__Exercise brief__
Among the entries below, count the lines that contain the word "agent". Write down only the total.

__Supplied information__
◇ ◇ ◇ ◇ ◇
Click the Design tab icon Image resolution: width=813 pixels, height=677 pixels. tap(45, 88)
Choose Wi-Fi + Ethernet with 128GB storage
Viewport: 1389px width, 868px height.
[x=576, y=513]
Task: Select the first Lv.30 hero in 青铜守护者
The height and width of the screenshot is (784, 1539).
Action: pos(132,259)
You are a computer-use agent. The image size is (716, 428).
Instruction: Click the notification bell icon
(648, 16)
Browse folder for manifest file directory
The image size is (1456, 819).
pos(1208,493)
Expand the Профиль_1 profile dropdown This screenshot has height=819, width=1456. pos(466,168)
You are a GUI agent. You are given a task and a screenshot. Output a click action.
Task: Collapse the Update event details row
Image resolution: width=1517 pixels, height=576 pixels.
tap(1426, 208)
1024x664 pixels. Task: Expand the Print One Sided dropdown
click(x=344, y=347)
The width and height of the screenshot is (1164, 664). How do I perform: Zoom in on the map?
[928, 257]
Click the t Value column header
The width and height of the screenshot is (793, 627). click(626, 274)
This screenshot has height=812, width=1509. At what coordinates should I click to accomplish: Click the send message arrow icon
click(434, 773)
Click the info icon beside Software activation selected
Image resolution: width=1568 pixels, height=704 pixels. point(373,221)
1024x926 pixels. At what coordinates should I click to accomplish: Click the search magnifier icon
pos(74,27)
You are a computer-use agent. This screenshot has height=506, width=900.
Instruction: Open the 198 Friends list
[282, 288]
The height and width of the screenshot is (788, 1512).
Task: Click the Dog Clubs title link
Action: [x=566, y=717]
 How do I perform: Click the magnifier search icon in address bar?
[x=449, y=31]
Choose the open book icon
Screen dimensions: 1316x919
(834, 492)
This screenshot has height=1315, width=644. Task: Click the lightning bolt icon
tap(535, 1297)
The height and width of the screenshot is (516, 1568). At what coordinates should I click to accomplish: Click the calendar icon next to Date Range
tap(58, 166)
◇ ◇ ◇ ◇ ◇
__Output below__
3